TRY IT:
Transcribe precisely, and only, the lines beginning at the line containing "Click the Condition node title" and ending at the final line of the material below.

INPUT RECORDS:
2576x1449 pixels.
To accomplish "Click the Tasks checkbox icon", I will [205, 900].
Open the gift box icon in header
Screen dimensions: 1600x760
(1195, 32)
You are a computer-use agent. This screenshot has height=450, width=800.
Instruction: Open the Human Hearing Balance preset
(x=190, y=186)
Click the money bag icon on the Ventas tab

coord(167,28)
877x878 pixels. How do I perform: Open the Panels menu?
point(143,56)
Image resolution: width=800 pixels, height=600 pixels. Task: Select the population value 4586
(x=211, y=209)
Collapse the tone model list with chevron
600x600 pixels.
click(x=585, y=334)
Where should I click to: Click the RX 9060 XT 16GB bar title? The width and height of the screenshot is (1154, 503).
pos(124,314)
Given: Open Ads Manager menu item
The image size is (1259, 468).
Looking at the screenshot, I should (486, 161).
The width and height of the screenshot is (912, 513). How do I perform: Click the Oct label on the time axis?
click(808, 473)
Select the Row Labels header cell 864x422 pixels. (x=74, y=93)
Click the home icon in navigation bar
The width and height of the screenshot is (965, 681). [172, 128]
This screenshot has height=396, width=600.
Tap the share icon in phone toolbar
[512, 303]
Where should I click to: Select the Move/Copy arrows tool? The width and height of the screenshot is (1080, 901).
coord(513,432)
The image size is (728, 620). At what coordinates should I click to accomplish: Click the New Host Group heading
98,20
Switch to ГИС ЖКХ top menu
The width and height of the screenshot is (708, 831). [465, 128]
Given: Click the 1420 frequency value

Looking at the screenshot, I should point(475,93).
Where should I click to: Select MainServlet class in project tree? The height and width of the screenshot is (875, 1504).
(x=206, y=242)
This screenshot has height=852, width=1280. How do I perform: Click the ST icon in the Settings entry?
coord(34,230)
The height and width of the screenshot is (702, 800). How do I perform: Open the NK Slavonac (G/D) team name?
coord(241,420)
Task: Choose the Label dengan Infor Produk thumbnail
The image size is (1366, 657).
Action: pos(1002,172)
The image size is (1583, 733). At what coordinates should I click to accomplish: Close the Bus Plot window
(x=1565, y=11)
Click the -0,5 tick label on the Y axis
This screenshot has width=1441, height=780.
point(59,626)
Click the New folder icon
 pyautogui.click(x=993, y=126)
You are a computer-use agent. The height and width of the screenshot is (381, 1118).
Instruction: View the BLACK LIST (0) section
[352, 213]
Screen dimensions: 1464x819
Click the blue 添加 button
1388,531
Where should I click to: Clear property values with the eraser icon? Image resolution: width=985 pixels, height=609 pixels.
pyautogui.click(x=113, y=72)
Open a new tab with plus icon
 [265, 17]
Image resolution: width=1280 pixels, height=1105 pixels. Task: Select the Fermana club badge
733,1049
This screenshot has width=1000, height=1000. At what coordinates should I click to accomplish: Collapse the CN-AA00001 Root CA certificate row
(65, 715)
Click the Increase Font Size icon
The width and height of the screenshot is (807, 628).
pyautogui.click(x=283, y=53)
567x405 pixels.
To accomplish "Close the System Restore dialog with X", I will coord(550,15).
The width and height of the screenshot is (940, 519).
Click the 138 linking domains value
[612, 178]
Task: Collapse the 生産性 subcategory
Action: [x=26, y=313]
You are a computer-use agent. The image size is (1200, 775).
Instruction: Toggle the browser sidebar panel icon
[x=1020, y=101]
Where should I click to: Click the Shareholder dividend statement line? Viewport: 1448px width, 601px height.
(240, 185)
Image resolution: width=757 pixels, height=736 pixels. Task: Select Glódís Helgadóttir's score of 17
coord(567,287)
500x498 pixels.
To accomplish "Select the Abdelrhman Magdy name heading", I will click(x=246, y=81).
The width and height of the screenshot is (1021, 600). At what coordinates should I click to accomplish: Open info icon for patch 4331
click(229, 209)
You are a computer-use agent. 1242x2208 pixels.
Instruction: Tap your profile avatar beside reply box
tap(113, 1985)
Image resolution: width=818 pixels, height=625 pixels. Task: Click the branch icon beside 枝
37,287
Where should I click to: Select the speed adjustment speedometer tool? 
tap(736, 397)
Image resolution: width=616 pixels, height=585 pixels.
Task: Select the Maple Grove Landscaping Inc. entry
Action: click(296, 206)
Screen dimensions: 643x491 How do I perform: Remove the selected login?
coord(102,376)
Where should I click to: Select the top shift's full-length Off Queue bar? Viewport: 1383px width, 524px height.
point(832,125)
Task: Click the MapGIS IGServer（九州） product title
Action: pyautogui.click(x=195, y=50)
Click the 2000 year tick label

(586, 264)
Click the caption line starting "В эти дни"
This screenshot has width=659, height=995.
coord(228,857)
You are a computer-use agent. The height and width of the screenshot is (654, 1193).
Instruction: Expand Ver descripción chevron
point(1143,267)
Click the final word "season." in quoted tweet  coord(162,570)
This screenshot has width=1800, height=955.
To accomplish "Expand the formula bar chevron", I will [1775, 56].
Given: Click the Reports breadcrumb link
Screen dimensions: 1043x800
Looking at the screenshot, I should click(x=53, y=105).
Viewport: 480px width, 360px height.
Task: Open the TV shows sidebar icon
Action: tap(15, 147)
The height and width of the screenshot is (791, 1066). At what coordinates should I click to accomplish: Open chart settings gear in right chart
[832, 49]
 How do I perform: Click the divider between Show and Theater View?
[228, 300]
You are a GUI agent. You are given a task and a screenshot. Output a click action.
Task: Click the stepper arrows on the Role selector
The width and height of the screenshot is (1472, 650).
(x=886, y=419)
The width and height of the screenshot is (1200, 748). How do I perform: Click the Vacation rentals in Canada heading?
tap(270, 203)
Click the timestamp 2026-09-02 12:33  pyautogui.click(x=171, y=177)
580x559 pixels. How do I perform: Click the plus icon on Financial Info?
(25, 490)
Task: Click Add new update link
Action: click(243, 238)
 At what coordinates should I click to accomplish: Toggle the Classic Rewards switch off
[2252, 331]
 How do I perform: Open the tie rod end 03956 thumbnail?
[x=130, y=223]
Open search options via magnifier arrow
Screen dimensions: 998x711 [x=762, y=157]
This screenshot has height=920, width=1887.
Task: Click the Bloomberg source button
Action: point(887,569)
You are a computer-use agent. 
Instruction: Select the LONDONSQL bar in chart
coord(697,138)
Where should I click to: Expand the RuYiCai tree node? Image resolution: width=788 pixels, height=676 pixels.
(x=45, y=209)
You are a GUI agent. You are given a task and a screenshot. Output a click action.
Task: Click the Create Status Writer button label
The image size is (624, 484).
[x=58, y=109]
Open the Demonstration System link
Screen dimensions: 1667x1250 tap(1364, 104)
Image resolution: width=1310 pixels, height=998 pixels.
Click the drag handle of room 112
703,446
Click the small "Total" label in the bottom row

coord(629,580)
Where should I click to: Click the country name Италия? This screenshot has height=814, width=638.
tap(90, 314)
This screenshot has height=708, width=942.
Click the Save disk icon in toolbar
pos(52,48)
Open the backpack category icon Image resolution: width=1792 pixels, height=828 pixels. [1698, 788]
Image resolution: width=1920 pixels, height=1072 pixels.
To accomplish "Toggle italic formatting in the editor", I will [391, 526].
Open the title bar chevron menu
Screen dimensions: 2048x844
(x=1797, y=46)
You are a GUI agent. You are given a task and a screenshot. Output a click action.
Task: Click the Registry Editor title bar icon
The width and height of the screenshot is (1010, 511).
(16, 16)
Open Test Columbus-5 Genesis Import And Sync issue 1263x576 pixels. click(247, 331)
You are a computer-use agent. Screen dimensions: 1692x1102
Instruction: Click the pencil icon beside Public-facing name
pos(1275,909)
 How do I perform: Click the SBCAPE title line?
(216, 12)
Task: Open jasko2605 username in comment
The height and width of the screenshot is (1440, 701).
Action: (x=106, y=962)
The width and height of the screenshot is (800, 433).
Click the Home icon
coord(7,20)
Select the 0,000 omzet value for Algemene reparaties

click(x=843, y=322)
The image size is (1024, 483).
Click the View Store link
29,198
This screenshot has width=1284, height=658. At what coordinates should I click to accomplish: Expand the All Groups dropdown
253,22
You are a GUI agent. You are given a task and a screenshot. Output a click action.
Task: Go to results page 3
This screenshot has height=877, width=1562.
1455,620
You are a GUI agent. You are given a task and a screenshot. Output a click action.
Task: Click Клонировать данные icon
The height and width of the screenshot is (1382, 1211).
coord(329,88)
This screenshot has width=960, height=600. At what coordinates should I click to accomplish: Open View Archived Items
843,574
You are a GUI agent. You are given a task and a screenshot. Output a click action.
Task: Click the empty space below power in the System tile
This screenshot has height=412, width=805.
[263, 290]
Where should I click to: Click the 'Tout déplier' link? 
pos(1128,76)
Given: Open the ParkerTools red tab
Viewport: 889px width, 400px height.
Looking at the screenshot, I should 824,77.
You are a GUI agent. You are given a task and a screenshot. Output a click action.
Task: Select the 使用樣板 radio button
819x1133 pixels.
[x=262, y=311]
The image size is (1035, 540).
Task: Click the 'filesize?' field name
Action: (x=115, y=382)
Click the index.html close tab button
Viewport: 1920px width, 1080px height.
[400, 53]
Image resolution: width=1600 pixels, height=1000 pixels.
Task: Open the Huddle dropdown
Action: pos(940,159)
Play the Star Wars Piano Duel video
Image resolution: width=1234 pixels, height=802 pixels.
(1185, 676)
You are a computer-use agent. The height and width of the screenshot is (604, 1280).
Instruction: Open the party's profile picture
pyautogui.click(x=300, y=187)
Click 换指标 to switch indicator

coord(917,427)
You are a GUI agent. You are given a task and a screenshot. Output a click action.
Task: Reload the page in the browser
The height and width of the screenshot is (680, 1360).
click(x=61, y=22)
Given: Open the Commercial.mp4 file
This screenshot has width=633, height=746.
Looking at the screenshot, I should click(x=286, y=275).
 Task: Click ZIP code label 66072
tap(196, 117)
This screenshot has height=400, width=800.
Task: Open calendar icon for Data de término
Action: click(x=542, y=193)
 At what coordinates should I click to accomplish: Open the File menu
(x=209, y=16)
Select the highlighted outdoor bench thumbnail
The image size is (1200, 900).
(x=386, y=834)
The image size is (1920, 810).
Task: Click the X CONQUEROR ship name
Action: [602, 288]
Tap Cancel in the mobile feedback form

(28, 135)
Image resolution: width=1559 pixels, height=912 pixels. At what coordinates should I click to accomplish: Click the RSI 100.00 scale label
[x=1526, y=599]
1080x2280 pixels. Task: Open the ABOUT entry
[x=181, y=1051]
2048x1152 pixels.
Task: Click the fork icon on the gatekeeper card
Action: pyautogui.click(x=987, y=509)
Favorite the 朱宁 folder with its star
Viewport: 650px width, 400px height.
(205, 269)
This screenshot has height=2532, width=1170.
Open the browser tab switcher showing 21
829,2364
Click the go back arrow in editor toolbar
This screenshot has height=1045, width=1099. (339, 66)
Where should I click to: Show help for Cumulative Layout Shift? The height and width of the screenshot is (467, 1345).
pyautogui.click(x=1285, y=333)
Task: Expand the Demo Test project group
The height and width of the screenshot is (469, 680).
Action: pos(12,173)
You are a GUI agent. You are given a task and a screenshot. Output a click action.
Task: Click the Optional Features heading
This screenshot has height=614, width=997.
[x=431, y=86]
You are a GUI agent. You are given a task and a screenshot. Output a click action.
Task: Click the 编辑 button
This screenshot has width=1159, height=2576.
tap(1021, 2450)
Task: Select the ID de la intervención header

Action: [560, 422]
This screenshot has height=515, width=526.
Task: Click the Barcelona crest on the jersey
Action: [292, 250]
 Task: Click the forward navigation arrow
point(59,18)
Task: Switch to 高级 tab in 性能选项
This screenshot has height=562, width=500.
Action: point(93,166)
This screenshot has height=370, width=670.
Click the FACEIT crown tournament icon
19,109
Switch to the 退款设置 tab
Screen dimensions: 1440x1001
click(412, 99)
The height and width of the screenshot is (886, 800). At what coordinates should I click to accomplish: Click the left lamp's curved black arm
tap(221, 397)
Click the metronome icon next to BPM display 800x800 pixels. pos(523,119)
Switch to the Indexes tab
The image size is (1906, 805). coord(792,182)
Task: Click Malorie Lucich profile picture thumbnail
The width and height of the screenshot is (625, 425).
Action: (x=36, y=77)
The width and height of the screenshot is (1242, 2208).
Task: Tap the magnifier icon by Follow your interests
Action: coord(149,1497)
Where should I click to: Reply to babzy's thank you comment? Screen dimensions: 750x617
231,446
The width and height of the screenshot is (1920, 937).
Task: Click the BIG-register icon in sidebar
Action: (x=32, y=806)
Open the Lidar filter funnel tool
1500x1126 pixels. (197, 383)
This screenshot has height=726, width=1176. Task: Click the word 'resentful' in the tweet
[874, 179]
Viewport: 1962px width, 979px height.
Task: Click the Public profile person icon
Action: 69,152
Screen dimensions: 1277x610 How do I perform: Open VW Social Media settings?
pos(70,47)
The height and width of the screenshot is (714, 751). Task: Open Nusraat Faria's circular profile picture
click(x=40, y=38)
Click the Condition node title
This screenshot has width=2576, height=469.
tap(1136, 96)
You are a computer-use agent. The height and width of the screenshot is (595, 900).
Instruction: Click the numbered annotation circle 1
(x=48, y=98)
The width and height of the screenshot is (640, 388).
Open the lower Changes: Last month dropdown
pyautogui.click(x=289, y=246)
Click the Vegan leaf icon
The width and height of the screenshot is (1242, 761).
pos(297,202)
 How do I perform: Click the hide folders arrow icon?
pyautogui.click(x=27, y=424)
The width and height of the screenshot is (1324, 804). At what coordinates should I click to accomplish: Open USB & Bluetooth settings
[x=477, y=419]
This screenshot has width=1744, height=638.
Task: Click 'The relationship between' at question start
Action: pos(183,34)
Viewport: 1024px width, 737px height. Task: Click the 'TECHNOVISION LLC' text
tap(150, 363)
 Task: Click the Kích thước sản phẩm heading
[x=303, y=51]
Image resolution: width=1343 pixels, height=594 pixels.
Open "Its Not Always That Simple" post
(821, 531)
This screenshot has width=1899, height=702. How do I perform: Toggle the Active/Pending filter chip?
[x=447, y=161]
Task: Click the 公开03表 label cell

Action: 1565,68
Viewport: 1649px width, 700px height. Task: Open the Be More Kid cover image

RESULT OF THE TASK:
Click the Condition node title
This screenshot has width=2576, height=469.
tap(1136, 96)
You are a computer-use agent. The height and width of the screenshot is (595, 900).
Instruction: Click the numbered annotation circle 1
(x=48, y=98)
The width and height of the screenshot is (640, 388).
Open the lower Changes: Last month dropdown
pyautogui.click(x=289, y=246)
Click the Vegan leaf icon
The width and height of the screenshot is (1242, 761).
pos(297,202)
 How do I perform: Click the hide folders arrow icon?
pyautogui.click(x=27, y=424)
The width and height of the screenshot is (1324, 804). At what coordinates should I click to accomplish: Open USB & Bluetooth settings
[x=477, y=419]
This screenshot has width=1744, height=638.
Task: Click 'The relationship between' at question start
Action: pos(183,34)
Viewport: 1024px width, 737px height. Task: Click the 'TECHNOVISION LLC' text
tap(150, 363)
 Task: Click the Kích thước sản phẩm heading
[x=303, y=51]
Image resolution: width=1343 pixels, height=594 pixels.
Open "Its Not Always That Simple" post
(821, 531)
This screenshot has width=1899, height=702. How do I perform: Toggle the Active/Pending filter chip?
[x=447, y=161]
Task: Click the 公开03表 label cell

Action: 1565,68
Viewport: 1649px width, 700px height. Task: Open the Be More Kid cover image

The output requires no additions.